Items from a data source
"""
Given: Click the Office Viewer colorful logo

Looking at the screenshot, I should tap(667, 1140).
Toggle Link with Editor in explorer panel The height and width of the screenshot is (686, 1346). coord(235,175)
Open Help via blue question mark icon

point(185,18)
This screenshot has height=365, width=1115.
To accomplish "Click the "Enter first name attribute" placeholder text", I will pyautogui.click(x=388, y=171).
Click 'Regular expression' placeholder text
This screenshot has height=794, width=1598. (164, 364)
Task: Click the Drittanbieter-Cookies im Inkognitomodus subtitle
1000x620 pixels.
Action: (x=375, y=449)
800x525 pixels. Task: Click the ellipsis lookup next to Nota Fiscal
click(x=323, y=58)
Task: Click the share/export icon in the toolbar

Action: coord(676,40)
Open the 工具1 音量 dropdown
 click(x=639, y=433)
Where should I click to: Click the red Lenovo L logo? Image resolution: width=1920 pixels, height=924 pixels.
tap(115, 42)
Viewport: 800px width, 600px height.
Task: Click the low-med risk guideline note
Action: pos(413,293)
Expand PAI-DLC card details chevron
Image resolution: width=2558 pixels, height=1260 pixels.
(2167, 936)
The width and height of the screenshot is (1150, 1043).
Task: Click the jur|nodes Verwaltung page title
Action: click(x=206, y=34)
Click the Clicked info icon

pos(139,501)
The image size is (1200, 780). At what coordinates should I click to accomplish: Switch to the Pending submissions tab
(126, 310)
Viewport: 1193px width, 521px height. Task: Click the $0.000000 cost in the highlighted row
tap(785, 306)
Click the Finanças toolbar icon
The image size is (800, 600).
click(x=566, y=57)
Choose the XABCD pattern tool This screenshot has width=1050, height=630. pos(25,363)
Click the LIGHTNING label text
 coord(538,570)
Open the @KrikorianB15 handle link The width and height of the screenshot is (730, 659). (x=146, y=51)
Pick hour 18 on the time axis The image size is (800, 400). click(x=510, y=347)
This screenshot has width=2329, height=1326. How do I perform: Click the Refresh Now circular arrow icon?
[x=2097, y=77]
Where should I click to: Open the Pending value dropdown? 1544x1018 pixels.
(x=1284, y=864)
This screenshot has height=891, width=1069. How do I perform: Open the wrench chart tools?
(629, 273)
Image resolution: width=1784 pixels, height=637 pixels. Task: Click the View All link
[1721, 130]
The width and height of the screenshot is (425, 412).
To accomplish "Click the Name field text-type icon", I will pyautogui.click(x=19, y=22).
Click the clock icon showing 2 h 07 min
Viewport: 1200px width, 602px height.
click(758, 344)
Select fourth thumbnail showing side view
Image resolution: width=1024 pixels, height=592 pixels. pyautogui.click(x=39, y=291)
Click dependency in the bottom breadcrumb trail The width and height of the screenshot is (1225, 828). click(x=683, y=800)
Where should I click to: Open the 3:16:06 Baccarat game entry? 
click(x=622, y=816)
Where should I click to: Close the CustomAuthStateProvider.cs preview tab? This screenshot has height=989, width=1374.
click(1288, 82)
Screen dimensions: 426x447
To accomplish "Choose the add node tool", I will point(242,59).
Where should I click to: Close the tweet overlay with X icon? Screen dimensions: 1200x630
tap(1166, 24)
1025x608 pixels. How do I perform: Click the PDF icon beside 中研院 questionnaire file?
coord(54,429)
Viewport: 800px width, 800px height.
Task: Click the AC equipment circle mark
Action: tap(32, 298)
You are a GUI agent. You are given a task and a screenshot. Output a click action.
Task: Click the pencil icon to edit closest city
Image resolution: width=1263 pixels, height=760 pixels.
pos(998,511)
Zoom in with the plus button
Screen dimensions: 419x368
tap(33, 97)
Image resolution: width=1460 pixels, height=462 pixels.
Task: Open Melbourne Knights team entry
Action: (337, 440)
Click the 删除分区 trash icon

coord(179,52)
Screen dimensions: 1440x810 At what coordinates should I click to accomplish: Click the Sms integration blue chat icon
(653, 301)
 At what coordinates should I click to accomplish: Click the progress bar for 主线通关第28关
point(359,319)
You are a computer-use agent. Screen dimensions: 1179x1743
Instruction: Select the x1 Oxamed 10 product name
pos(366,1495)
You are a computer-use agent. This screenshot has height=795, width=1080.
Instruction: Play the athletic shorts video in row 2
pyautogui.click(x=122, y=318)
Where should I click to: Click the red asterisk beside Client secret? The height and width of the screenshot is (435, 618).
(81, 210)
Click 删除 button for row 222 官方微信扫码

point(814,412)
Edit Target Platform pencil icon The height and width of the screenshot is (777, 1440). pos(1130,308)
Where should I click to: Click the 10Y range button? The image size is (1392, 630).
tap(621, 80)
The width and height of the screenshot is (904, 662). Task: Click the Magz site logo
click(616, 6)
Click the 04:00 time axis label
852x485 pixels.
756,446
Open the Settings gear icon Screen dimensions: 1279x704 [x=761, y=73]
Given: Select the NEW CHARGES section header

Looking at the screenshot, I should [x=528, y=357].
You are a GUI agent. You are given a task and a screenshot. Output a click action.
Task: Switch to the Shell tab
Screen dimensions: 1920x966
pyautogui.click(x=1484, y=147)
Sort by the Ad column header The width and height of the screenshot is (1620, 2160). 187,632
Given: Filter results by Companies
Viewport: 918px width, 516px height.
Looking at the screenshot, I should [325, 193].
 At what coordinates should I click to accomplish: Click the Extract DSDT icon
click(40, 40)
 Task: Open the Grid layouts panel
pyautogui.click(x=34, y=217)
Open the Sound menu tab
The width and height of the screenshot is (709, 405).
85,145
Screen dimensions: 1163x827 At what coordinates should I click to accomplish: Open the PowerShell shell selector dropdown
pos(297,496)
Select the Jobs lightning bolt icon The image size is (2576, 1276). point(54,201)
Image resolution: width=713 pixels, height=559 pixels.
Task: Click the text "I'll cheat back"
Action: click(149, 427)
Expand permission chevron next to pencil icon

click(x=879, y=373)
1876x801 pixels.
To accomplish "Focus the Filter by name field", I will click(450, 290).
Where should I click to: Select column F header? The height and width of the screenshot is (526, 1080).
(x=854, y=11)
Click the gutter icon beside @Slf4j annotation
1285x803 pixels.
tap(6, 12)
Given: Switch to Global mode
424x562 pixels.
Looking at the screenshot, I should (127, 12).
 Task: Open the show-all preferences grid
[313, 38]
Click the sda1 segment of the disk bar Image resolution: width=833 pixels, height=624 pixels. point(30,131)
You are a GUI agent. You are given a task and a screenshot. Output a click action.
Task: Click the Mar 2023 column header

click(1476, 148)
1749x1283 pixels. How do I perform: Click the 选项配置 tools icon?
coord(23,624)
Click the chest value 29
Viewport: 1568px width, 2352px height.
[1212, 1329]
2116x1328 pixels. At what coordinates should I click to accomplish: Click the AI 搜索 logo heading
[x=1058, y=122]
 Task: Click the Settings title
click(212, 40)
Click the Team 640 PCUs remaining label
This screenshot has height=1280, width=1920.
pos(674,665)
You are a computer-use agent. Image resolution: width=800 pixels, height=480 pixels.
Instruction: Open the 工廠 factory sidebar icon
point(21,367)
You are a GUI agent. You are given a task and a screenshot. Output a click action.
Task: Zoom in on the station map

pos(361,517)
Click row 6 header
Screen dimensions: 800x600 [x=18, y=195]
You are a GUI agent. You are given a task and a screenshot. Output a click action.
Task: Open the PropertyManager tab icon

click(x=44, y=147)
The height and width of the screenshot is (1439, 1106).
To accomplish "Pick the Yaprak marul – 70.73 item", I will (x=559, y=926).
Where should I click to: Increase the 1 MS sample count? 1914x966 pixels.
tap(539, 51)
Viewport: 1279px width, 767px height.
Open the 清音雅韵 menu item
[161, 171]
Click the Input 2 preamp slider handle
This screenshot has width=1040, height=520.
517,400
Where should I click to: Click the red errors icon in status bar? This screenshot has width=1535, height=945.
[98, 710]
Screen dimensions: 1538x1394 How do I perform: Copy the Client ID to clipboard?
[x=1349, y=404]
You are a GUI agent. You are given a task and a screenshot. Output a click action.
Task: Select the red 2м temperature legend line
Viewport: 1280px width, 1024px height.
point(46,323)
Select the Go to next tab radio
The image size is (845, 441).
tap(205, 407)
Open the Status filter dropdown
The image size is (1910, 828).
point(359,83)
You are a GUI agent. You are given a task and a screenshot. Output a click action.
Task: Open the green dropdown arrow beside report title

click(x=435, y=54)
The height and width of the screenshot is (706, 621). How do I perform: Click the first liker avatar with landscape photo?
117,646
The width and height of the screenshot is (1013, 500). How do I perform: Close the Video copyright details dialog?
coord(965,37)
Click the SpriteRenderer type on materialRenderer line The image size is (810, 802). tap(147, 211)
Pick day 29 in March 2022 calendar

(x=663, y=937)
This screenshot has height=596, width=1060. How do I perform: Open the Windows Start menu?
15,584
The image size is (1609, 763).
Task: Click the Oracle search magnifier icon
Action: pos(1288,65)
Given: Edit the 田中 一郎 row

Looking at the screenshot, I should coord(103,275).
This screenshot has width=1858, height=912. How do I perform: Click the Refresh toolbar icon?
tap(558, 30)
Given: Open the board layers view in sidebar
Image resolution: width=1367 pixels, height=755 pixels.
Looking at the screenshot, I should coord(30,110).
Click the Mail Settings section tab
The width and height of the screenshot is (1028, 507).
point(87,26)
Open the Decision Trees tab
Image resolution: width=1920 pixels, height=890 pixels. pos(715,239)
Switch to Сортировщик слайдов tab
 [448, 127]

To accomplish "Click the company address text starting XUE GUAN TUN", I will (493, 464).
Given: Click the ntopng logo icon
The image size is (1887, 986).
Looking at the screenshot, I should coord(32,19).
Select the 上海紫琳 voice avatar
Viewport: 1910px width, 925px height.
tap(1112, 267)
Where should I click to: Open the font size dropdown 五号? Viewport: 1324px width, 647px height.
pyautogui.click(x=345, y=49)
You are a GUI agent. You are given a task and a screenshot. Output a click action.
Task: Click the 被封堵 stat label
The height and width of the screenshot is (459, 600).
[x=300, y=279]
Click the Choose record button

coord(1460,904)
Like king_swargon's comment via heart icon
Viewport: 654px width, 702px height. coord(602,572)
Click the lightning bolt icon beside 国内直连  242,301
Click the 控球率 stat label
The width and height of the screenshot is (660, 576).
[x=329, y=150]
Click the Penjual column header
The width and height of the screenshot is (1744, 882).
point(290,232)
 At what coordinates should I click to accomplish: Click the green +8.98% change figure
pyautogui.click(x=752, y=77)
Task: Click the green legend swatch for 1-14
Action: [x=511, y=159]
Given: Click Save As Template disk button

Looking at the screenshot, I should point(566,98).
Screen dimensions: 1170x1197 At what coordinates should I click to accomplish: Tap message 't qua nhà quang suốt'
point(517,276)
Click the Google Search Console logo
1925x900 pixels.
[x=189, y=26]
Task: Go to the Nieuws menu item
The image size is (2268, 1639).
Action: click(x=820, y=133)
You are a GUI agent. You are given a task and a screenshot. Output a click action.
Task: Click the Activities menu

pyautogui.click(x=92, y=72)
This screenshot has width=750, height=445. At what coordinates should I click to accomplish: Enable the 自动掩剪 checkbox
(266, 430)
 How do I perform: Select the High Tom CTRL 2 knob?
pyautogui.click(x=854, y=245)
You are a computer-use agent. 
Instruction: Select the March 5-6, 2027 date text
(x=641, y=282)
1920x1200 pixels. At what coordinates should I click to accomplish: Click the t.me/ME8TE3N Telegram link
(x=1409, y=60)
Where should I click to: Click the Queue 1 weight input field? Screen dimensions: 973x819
"""
- [What is required]
Update the rows between the lines holding "Where should I click to: Close the tweet" and "Action: tap(32, 298)", inclusive, by changing "overlay" to "popup". Reproduce those lines with nothing else altered.

- [Response to the task]
Where should I click to: Close the tweet popup with X icon? Screen dimensions: 1200x630
tap(1166, 24)
1025x608 pixels. How do I perform: Click the PDF icon beside 中研院 questionnaire file?
coord(54,429)
Viewport: 800px width, 800px height.
Task: Click the AC equipment circle mark
Action: tap(32, 298)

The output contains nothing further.